Un duro golpe a la mesa lanzó el alcalde Dumek Turbay en el Concejo Distrital. La Alcaldía rompió relaciones con Acuacar y su socio operador Veolia, en medio de la crisis por el servicio de agua potable. El mandatario acusó a la empresa de presuntos racionamientos intencionales para presionar la financiación de una nueva planta de tratamiento y anunció acciones legales para terminar los vínculos.
Turbay aseguró que el proyecto de un nuevo módulo en la Planta El Bosque, valorado en $12 mil millones, nunca fue socializado ni incluido en el Plan de Desarrollo. “El agua es un derecho fundamental, no una moneda de cambio”, recalcó.
Como respuesta, el Distrito propondrá la creación de una empresa pública de acueducto y alcantarillado, con control directo de la Alcaldía. Además, radicará proyectos para obras estratégicas: una nueva planta de tratamiento, alcantarillado en Tierrabaja y Manzanillo del Mar, y acueductos para Barú y Tierrabomba.

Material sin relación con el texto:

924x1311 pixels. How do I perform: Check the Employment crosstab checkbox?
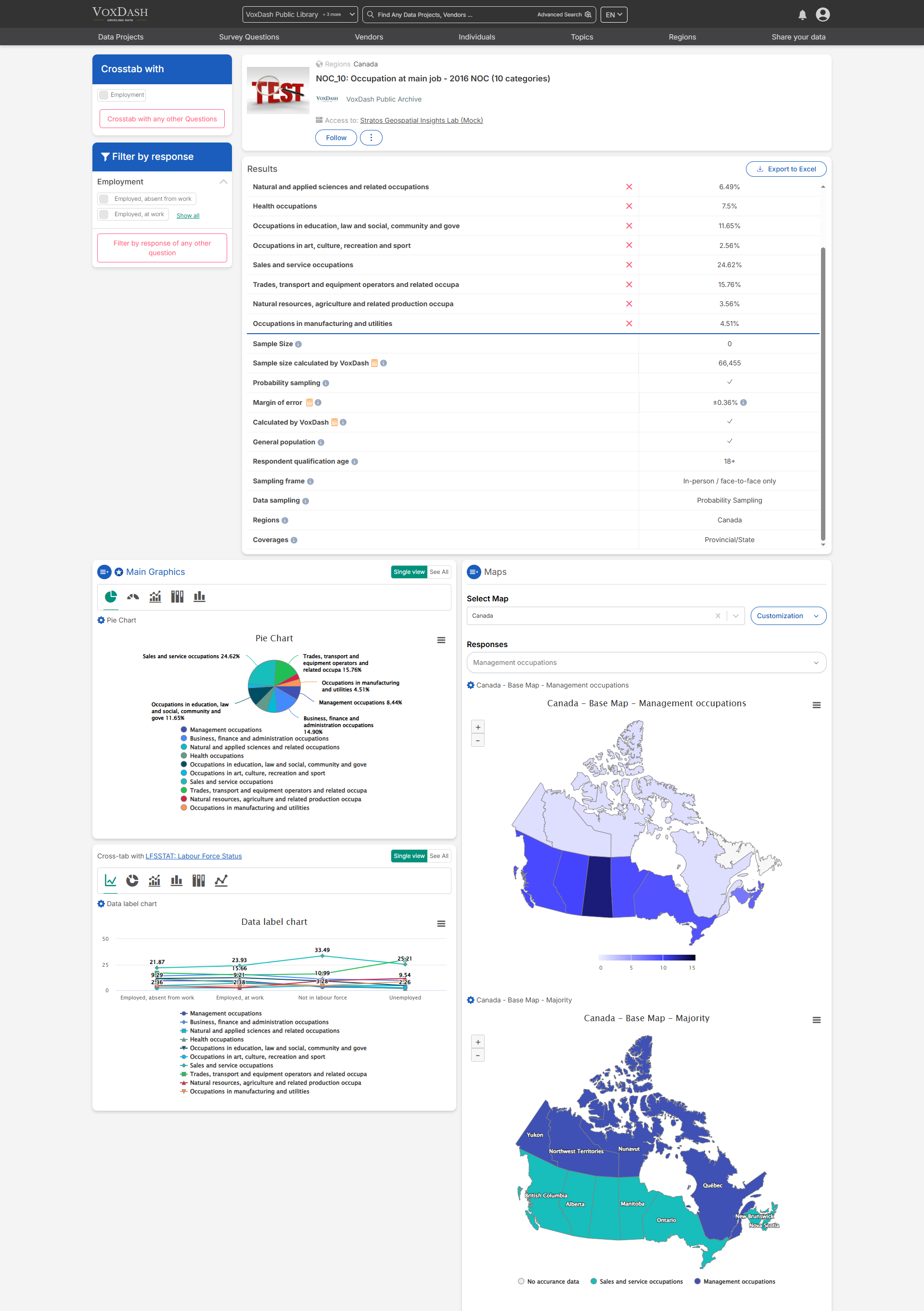[104, 95]
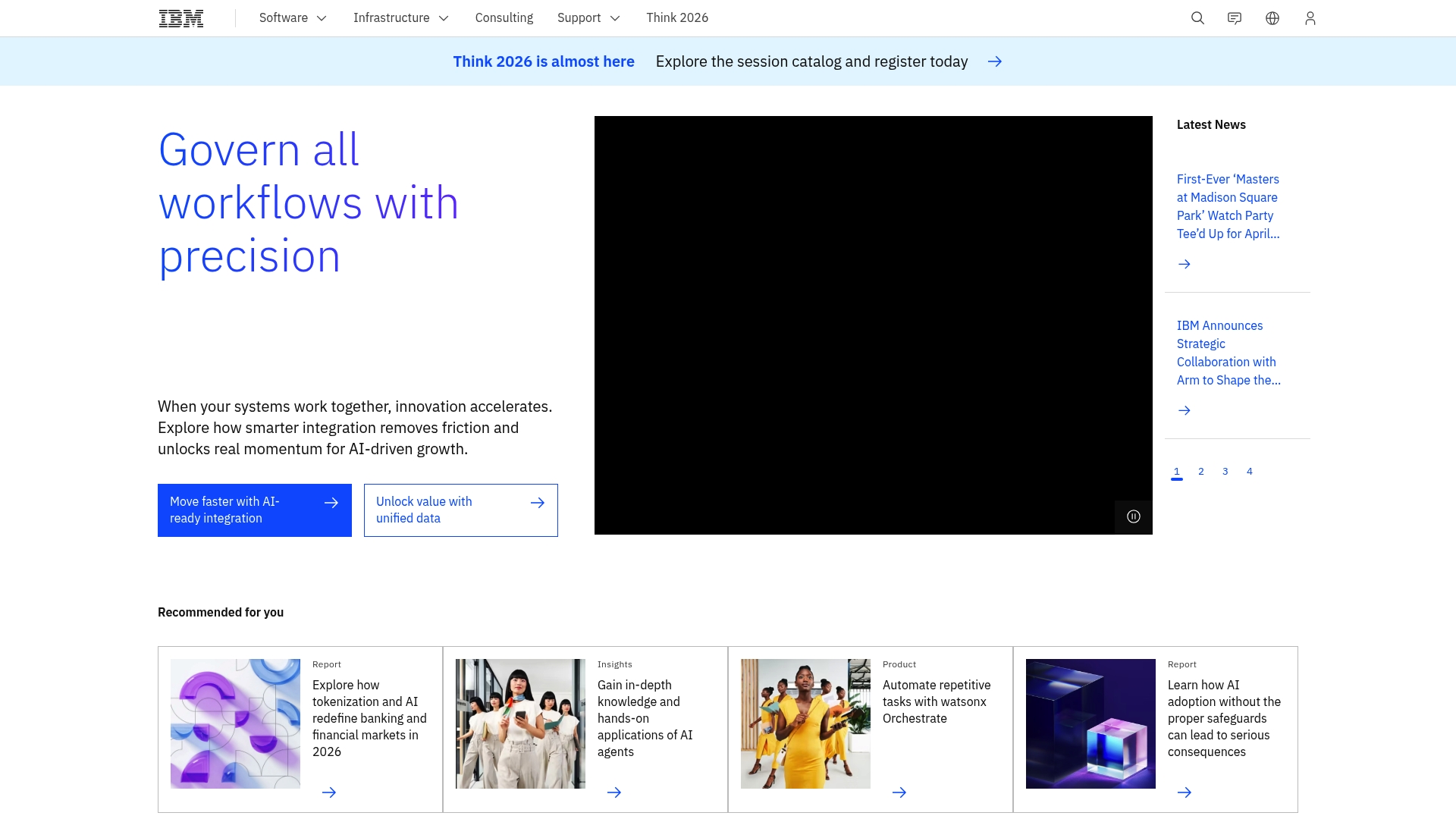The image size is (1456, 819).
Task: Expand the Support dropdown
Action: pos(588,17)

El anuncio de Turbay marca un quiebre histórico en la relación del Distrito con el operador privado del agua. La decisión no solo abre un frente jurídico, sino que también redefine el modelo de gestión del servicio, apostando por una empresa pública que devuelva el control a la ciudad. Con ello, el alcalde busca blindar el derecho al agua frente a intereses externos y garantizar que las inversiones se alineen con el Plan de Desarrollo.

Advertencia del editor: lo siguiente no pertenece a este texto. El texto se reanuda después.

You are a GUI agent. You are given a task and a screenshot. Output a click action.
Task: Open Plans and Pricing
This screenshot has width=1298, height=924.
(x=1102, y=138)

La propuesta de nuevas obras estratégicas refuerza este giro: una planta de tratamiento para ampliar la capacidad de abastecimiento y proyectos de alcantarillado y acueducto en corregimientos históricamente rezagados. El mensaje es claro: Cartagena no quiere depender de presiones privadas, sino construir un sistema sólido y sostenible que responda a las necesidades de sus habitantes.